RDW is a measure that reflects the heterogeneity of peripheral red blood cell volume. A lower RDW indicates uniformity in red blood cell size, while a higher RDW suggests greater variability in cell size. RDW is useful in the early diagnosis and monitoring of iron-deficiency anemia. The RDW/MCV ratio is also used in the morphologic classification of anemia. Studies have shown that RDW is a valuable predictor for tumor diseases [30], active inflammatory bowel disease [31], and cardiovascular diseases [32].

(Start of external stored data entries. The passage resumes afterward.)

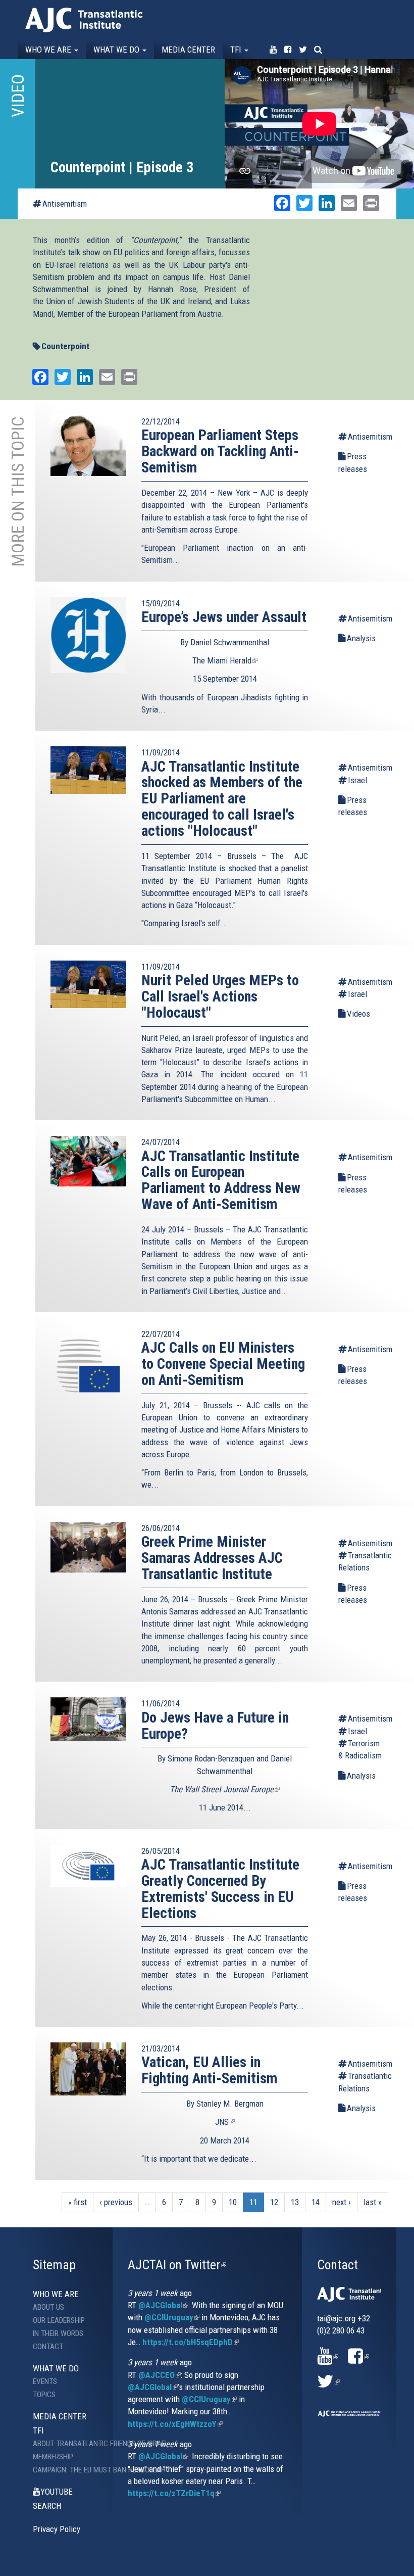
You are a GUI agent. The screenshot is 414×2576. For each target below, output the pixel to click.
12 (274, 2202)
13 (295, 2202)
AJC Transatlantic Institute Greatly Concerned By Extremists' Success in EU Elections (220, 1889)
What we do (117, 49)
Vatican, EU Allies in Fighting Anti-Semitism (209, 2070)
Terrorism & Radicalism (360, 1749)
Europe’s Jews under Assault (223, 617)
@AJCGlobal (163, 2305)
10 (233, 2202)
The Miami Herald (224, 660)
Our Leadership (59, 2320)
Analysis (361, 638)
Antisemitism (64, 204)
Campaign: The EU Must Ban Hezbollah (73, 2469)
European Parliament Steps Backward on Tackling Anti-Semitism (220, 451)
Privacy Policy (56, 2529)
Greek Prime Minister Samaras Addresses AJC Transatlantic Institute (212, 1558)
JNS (225, 2122)
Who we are (49, 49)
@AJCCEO (159, 2375)
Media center (188, 49)
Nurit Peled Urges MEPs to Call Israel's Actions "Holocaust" (220, 996)
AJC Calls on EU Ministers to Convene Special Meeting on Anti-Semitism (223, 1364)
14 (316, 2202)
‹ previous (115, 2202)
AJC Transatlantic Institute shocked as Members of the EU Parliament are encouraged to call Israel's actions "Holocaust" (221, 799)
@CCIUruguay (171, 2317)
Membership (53, 2456)
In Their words (58, 2333)
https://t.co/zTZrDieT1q (174, 2493)
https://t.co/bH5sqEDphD (190, 2342)
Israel (357, 780)
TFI (236, 49)
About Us (48, 2307)
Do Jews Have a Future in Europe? (215, 1725)
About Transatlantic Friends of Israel (73, 2443)
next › (341, 2202)
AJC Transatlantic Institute (84, 20)
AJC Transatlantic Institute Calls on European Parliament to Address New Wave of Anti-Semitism (220, 1180)
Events (45, 2381)
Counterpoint (65, 346)
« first (77, 2202)
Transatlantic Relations (361, 1561)
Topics (44, 2394)
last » (373, 2202)
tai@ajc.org (336, 2318)
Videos (358, 1014)
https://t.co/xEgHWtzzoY (175, 2424)
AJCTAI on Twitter (177, 2264)
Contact (48, 2346)
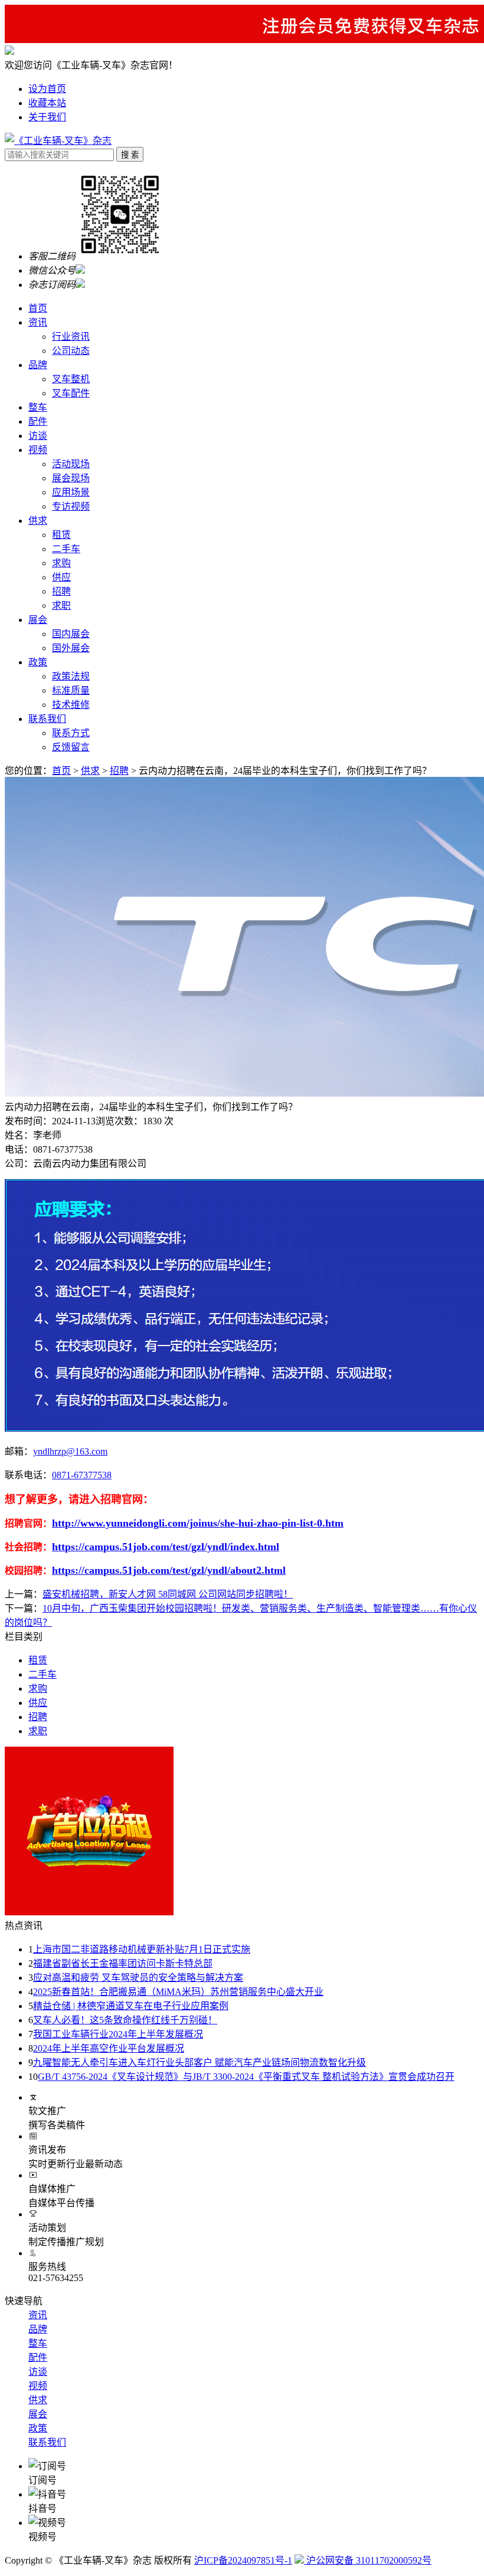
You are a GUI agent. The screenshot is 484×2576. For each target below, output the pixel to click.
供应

In clinical studies, various indicators and clinical scores have been used for the early identification of sepsis, including systemic inflammatory response syndrome (SIRS), sequential organ failure assessment (SOFA), modified early warning score (MEWS), and national early warning score (NEWS). Although these tools aid in diagnosis and treatment, their diagnostic accuracy varies significantly, and most have limited predictive value. Over the years, numerous studies have explored the application of AI in sepsis management. In 2016, Calvert et al. [33] used the MIMIC-II database to analyze data from 1,394 critically ill patients and developed the Insight model based on 9 indicators, achieving an AUC of 0.83 (95% CI: 0.80-0.86) for predicting sepsis 3 hours in advance. Similarly, Mao et al. [34] developed an advanced model based on 6 vital signs, showing an AUC of 0.85 (95% CI: 0.79-0.91) for predicting severe sepsis 4 hours before its onset. However, these studies had limitations, such as inadequate use of electronic health record (EHR) data and ambiguous definitions of sepsis onset. Faisal et al. [35] created an LR model to predict sepsis risk after emergency admission, achieving AUCs of 0.78 and 0.79 on different test sets, but the model lacked real-time predictive capability despite using more data. In 2018, Nemati et al. [36] developed the AISE model, based on specific data and methods, which had AUCs of 0.83-0.85 for predicting sepsis 4-12 hours in advance. This model also provided interpretable results, though limited access to EHR data remained a challenge for many AI researchers. Additionally, randomized controlled trials (RCTs) and prospective studies have shown that some AI warning models can improve patient outcomes. However, previous studies often suffered from low data collection frequencies, leading to prediction delays. More recent research indicates that using physiological data from bedside monitors can extract refined features for faster feedback on disease progression. Studies on heart rate variability and other factors in various patient groups have demonstrated their predictive value for sepsis, showing that combining multiple features improveed prediction accuracy. Initially, many studies did not fully utilize multi-channel signals, focusing mainly on numerical vital signs. However, recent efforts provided valuable references for non-contact video motion analysis in sepsis warning systems.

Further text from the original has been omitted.